- **Activity**: What lines below hold the string "computer"? Copy them all.

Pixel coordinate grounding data
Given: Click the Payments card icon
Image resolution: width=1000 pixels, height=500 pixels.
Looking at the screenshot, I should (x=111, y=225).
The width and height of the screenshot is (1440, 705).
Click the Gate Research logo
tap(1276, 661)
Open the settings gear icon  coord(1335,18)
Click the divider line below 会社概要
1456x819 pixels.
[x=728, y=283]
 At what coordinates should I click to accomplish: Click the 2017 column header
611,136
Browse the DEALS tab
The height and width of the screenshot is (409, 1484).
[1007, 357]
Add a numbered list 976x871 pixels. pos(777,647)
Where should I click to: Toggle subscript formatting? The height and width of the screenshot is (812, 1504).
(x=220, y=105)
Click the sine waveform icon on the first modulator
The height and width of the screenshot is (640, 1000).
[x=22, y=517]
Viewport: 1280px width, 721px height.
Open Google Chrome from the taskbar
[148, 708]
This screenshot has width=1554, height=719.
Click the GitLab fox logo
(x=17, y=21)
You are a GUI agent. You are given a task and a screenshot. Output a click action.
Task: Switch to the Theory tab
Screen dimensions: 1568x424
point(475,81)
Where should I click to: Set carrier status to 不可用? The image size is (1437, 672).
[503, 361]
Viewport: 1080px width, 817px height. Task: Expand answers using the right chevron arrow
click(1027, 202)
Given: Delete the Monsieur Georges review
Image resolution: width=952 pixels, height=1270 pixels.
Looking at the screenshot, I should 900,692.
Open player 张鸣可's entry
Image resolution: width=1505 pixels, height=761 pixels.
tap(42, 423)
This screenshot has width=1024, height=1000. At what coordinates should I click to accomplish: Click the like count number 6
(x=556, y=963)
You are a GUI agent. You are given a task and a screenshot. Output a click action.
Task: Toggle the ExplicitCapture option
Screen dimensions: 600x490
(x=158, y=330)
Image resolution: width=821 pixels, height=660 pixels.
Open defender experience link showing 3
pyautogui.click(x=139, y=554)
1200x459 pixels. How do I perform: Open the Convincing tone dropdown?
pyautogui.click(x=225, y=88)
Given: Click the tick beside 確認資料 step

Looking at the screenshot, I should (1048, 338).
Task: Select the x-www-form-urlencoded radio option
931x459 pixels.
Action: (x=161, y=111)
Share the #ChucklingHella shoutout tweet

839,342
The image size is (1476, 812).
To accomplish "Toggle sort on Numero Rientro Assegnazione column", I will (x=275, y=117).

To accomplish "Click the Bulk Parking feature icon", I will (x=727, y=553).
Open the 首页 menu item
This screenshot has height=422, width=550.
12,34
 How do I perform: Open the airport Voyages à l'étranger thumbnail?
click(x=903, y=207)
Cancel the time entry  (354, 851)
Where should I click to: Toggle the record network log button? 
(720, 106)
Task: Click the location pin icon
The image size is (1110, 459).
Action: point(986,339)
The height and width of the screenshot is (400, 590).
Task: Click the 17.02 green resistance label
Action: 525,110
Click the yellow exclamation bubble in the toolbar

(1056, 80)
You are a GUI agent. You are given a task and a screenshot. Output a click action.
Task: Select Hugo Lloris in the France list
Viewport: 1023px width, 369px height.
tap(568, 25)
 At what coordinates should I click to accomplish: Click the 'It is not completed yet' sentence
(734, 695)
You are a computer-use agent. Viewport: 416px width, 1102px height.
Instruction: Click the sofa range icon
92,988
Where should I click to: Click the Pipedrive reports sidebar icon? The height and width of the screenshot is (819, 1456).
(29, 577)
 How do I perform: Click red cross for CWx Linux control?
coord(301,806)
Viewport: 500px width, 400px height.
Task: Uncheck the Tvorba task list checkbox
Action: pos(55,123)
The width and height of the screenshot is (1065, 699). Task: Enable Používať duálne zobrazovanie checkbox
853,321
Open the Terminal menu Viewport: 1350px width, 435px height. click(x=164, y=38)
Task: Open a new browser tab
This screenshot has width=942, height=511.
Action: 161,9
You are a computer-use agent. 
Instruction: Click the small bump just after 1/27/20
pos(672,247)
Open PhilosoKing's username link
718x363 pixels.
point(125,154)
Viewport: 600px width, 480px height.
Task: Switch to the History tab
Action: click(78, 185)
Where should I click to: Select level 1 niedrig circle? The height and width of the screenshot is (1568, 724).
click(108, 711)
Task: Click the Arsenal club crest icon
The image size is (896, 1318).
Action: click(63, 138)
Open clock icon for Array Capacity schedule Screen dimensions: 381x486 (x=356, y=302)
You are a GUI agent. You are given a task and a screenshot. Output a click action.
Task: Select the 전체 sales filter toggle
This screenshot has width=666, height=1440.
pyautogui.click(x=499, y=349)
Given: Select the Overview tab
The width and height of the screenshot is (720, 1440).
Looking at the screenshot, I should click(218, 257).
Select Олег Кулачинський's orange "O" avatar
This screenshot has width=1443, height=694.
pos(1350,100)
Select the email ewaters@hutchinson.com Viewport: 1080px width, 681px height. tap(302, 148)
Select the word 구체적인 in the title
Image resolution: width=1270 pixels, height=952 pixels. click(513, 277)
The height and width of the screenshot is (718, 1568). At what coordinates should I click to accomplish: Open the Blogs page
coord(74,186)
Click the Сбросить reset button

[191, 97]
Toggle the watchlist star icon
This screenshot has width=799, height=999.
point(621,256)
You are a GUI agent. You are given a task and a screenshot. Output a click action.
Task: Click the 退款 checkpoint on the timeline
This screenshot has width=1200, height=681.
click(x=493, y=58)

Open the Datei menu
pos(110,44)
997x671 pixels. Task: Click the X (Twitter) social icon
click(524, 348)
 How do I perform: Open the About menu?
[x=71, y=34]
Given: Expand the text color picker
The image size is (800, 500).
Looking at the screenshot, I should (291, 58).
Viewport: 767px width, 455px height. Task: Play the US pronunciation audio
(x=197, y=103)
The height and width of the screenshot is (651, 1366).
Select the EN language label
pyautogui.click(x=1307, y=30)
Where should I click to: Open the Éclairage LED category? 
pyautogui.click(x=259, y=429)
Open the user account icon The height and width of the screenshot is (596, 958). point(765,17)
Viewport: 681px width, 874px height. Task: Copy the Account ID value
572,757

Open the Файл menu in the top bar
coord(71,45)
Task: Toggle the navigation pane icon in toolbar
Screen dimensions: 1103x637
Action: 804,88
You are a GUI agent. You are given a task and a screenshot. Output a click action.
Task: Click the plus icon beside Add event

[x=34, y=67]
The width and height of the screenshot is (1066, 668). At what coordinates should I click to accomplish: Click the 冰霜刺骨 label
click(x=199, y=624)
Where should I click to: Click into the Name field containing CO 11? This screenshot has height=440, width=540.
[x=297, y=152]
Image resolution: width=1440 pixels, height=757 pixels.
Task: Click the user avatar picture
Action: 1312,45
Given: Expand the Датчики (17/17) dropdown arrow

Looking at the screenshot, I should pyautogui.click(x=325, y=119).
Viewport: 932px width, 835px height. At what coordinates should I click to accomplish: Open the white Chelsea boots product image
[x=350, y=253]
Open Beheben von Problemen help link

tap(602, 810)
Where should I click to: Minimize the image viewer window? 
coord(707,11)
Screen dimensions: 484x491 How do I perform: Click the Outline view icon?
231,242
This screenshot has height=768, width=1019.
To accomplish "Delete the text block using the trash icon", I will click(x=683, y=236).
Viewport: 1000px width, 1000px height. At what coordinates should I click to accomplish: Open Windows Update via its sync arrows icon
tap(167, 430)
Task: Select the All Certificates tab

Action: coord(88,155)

- **Answer section**:
You are a computer-use agent. Viewport: 416px width, 1102px height.
You are a computer-use agent. 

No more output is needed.